- What is expected
Would you print all of the records below exactly, without skipping any?
________________________
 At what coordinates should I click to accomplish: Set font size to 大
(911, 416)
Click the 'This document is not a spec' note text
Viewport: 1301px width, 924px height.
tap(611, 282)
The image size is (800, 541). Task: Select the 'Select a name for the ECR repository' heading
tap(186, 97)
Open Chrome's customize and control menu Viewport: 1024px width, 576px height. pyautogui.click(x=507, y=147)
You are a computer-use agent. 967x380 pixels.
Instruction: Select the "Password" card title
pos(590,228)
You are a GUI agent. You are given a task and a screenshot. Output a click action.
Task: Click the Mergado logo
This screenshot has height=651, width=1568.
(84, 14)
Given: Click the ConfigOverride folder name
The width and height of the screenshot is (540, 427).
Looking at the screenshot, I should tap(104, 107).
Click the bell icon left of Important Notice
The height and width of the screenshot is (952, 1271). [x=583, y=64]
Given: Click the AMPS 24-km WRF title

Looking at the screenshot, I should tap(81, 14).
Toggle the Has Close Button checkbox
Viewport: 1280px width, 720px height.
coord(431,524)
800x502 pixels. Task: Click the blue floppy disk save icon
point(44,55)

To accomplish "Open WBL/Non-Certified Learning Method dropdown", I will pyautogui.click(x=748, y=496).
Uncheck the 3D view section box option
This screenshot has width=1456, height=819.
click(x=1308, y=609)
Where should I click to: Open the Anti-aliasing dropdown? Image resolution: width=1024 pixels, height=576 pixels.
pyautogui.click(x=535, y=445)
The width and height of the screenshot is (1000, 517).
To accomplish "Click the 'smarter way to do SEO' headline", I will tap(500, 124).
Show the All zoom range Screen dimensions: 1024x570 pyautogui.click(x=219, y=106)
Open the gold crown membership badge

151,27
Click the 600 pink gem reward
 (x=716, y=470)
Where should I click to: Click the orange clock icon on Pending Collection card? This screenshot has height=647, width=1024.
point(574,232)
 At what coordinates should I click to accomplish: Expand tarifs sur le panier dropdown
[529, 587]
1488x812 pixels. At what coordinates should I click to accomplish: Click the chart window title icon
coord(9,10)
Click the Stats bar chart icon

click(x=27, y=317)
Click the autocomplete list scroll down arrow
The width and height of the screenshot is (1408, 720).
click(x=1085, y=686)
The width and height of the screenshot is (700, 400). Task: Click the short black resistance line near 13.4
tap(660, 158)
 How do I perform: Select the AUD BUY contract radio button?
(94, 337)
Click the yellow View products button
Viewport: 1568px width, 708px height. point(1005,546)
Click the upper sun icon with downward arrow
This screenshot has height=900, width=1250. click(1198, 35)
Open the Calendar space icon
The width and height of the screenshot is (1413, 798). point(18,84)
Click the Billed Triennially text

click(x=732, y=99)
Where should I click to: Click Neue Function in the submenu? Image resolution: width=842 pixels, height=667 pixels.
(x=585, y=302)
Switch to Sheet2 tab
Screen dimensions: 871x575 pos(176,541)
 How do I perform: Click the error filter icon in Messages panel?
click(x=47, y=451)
________________________
- Answer for this exercise
 At what coordinates should I click to accomplish: Set font size to 大
(911, 416)
Click the 'This document is not a spec' note text
Viewport: 1301px width, 924px height.
tap(611, 282)
The image size is (800, 541). Task: Select the 'Select a name for the ECR repository' heading
tap(186, 97)
Open Chrome's customize and control menu Viewport: 1024px width, 576px height. pyautogui.click(x=507, y=147)
You are a computer-use agent. 967x380 pixels.
Instruction: Select the "Password" card title
pos(590,228)
You are a GUI agent. You are given a task and a screenshot. Output a click action.
Task: Click the Mergado logo
This screenshot has height=651, width=1568.
(84, 14)
Given: Click the ConfigOverride folder name
The width and height of the screenshot is (540, 427).
Looking at the screenshot, I should tap(104, 107).
Click the bell icon left of Important Notice
The height and width of the screenshot is (952, 1271). [x=583, y=64]
Given: Click the AMPS 24-km WRF title

Looking at the screenshot, I should tap(81, 14).
Toggle the Has Close Button checkbox
Viewport: 1280px width, 720px height.
coord(431,524)
800x502 pixels. Task: Click the blue floppy disk save icon
point(44,55)

To accomplish "Open WBL/Non-Certified Learning Method dropdown", I will pyautogui.click(x=748, y=496).
Uncheck the 3D view section box option
This screenshot has width=1456, height=819.
click(x=1308, y=609)
Where should I click to: Open the Anti-aliasing dropdown? Image resolution: width=1024 pixels, height=576 pixels.
pyautogui.click(x=535, y=445)
The width and height of the screenshot is (1000, 517).
To accomplish "Click the 'smarter way to do SEO' headline", I will tap(500, 124).
Show the All zoom range Screen dimensions: 1024x570 pyautogui.click(x=219, y=106)
Open the gold crown membership badge

151,27
Click the 600 pink gem reward
 (x=716, y=470)
Where should I click to: Click the orange clock icon on Pending Collection card? This screenshot has height=647, width=1024.
point(574,232)
 At what coordinates should I click to accomplish: Expand tarifs sur le panier dropdown
[529, 587]
1488x812 pixels. At what coordinates should I click to accomplish: Click the chart window title icon
coord(9,10)
Click the Stats bar chart icon

click(x=27, y=317)
Click the autocomplete list scroll down arrow
The width and height of the screenshot is (1408, 720).
click(x=1085, y=686)
The width and height of the screenshot is (700, 400). Task: Click the short black resistance line near 13.4
tap(660, 158)
 How do I perform: Select the AUD BUY contract radio button?
(94, 337)
Click the yellow View products button
Viewport: 1568px width, 708px height. point(1005,546)
Click the upper sun icon with downward arrow
This screenshot has height=900, width=1250. click(1198, 35)
Open the Calendar space icon
The width and height of the screenshot is (1413, 798). point(18,84)
Click the Billed Triennially text

click(x=732, y=99)
Where should I click to: Click Neue Function in the submenu? Image resolution: width=842 pixels, height=667 pixels.
(x=585, y=302)
Switch to Sheet2 tab
Screen dimensions: 871x575 pos(176,541)
 How do I perform: Click the error filter icon in Messages panel?
click(x=47, y=451)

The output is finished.